Holding Steady - How physical therapy can help patients with Friedreich's Ataxia
By Wendy Powers James, PT

Friedreich's Ataxia (FA) is an uncommon, slowly progressive disease of the nervous system and muscles that causes an inability to co-ordinate voluntary movements. Patients demonstrate classic initial signs including impaired muscle control, unsteadiness of walking, clumsiness of the hands, a tendency to trip and slurring of speech.

FA is an autosomal recessive disease involving chromosome 9 which prevents the body from making a normal amount of "frataxin" (a cellular protein). FA is characterized by progressive degeneration and gliosis of the posterior spinal roots, the spinocerebellar tracts, Clark's column, and eventually the pyramidal tracts. FA is the most prevalent inherited ataxia, affecting 1 of 50,000 people in the United States.1 It is equally common among men and women.

Signs & Symptoms

Onset of symptoms generally starts between the ages of 5 and 15 but are usually first noted in the teenage years. Most affected people become wheelchair dependent by the second or third decade of life. The clinical manifestations of FA include an ataxic gait pattern; balance deficits; frequent falls; dysmetria of the upper and lower extremities; progressive weakness of the arms and legs; dysarthria; dysphagia; pes cavus; kyphoscoliosis; nystagmus; absent deep tendon reflexes; diminished light touch sensation, proprioception and vibratory sense; diabetes and cardiomyopathy. The various forms of heart disease that accompany FA include cardiomyopathy, myocardial fibrosis and cardiac failure. Heart failure is the most common cause of death for these patients.1

Medical Management

There is no cure or effective treatment for FA. The symptoms and accompanying complications can be treated to help the patient maintain optimal functioning as long as possible.1 Management of FA requires a multidisciplinary approach with the treatment team including some or all of the following health care professionals: a neurologist, a cardiologist, an orthopedist, an ophthalmologist, a speech therapist, a physical therapist, an occupational therapist, an endocrinologist, a urologist and a physiatrist.

Pilot studies have shown the potential effect of antioxidant therapy (coenzyme Q10, vitamin E, and idebenone) for FA patients.1,2 Since the disease is caused by a reduction in frataxin levels, scientists are investigating ways to increase those levels through drug treatments, genetic engineering, and protein delivery.1

Physical Therapy Treatment


The goals of physical therapy are to optimize function as long as possible and to minimize disability, deformity and pain.
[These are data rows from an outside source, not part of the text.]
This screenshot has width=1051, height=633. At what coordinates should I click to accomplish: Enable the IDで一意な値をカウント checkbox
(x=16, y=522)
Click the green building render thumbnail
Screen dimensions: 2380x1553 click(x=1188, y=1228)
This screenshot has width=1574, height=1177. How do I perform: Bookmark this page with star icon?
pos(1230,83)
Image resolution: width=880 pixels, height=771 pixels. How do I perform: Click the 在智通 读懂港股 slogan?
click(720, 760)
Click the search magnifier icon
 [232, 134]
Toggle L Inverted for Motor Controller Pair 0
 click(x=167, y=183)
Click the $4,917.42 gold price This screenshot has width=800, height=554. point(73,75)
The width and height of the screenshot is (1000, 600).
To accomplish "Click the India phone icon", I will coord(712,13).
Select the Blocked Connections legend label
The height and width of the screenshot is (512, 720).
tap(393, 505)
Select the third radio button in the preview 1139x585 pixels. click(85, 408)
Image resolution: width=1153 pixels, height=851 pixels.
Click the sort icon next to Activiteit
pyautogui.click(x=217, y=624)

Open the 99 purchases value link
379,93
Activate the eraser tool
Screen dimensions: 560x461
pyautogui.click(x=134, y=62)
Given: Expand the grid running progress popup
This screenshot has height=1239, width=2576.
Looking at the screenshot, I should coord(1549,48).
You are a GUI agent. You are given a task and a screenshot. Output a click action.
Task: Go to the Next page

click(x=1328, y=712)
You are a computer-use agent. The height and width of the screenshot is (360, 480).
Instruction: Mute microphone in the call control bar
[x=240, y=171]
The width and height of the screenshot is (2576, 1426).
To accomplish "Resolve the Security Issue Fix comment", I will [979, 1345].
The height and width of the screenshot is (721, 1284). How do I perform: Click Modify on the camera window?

Prolonging locomotor skills is also a primary goal of the patient with FA. The primary responsibilities of the therapist are to teach these patients a comprehensive home program that is revised as needed. Typically, once these patients are on an established home program, the therapist should provide ongoing clinical evaluations (once a year on average) with changes in the home program as needed.


The patient with FA will need a complete and thorough evaluation from the physical therapist. The evaluation should include assessments of gait, strength, flexibility, range of motion, balance, coordination, spinal alignment, posture, functional status, foot posture/alignment, endurance, reflexes and equipment needs. The Berg Balance Measure or the Tinetti Gait/Balance Assessment Tool may be useful in the early stages when the patient is still ambulatory.

Gait Training

Because of the loss of coordination and balance with FA, gait training is a key component of the treatment plan. The ataxic gait pattern is characterized by erratic foot placement, wide based gait and an exaggerated flinging of the arms and legs. Considering the loss of proprioception, it is important to encourage use of visual feedback to compensate during gait and balance. It may even be helpful to instruct the patient to watch his feet as he walks to improve foot placement and be able to see where the feet are.

Because most patients are teenagers when the ambulation difficulties begin, the patient may be resistant to use of an assistive device. Instead, they may want to hold onto the arm of a friend or parent, or even walls and furniture. It still is the responsibility of the therapist to provide gait training with an appropriate device to ensure safety.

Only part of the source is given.